Tornare bambina
"Se avessi saputo che sarei stato prigioniero per 15 anni, se me lo avessero detto,
la cosa mi avrebbe aiutato? O mi avrebbe ucciso?"
Oh Dae Sun, Old Boy
Camilla
spense il neon della cucina, e andò verso la camera da letto. I piatti
erano ancora sul tavolo, sporchi, ma per stasera non importava. Li
avrebbe lavati l'indomani. Suo marito Luca era in viaggio di lavoro, e
Elisa avrebbe dormito da un'amica. Stasera era libera.
Passando
in corridoio, sfiorò i libri sugli scaffali, come faceva da ragazzina.
Quando si piazzava ore di fronte alla libreria, senza saper
scegliere...tanti mondi da esplorare in ogni libro, tante vite da
rivivere...allora le sembrava che sceglierne uno volese dire condannare
all'oblio gli altri, far loro un torto.
Sorrise. A cinquant'anni la paura di scegliere non l'aveva più...era subentrata quella di non poterlo più fare.
Andò
verso il comò, ne aprì l'ultimo cassetto, quello dove nei film i ladri
trovano sempre quello che cercano, nascosto sotto qualche capo di
biancheria. Nel caso di Camilla, però, avrebbero trovato solo una
lettera. Una lettera di molti anni fa, con la carta ingiallita, e
l'inchiostro macchiato in alcuni punti. Le macchie c'erano già quando
la lettera le era stata recapitata, una ventina di anni prima.
L'aprì
con cura. E come sempre, fu assalita da un sentimento ambiguo, di odio,
rabbia, amore, desiderio. Marco era morto, lo sapeva, l'aveva letto sui
giornali. Ma le sue parole, le ultime che le aveva rivolto prima ancora
di diventare il Marco di dominio pubblico, erano ancora con lei.
Parigi, 8 luglio 2009
Camilla,
La
tua voce quando ti ho detto che non sarei venuto. Mi perseguita, mi
scava nello stomaco e uccide ogni mio sforzo. Una parola ti è bastata,
ancora una volta, per farmi capire il mio errore. Di nuovo.
"Perché".
Una
parola. E il tuo tono che era il tono di tutto il mio spirito.

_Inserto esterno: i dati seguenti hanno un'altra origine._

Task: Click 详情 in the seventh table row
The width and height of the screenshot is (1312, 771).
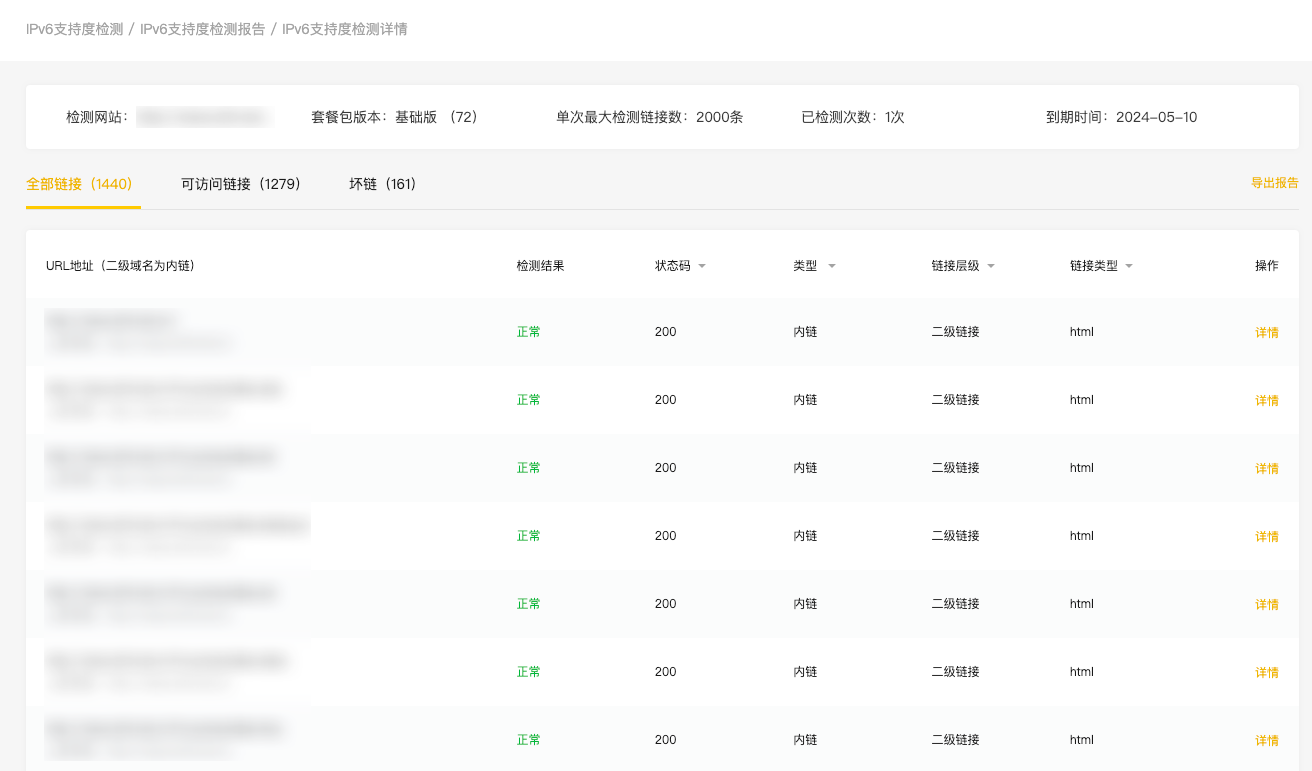Action: [x=1266, y=740]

Sorpresa, stupore, disperazione, una slavina. Così mi sentivo. Così ti
sei sentita. E averla generata la slavina non ti mette al riparo.
Tu
mi chiedi la lettera. Eccola. Quando leggerai, se leggerai, forse
capirai. Forse no. Come hai detto tu, ho solo questo da offrire, parole.
Era
una sera di aprile. Lungo strade mai percorse, eccitato, impaurito,
venivo ad incontrarti. Solo qualche foto e molte parole scambiate
potevano aiutarmi a cercare di capire che cosa sarebbe successo. Non
l'hanno fatto.
"Se
avessi saputo che sarei stato prigioniero per 15 anni, se me lo
avessero detto, mi avrebbe aiutato? O mi avrebbe ucciso?". La stessa
domanda di Oh Dae Sun mi circola ormai da mesi nella testa. Non sono
passati quindici anni. Sono passati solo pochi mesi. Ma la sensazione
di cambiamento profondo, è stata immediata, improvvisa, travolgente.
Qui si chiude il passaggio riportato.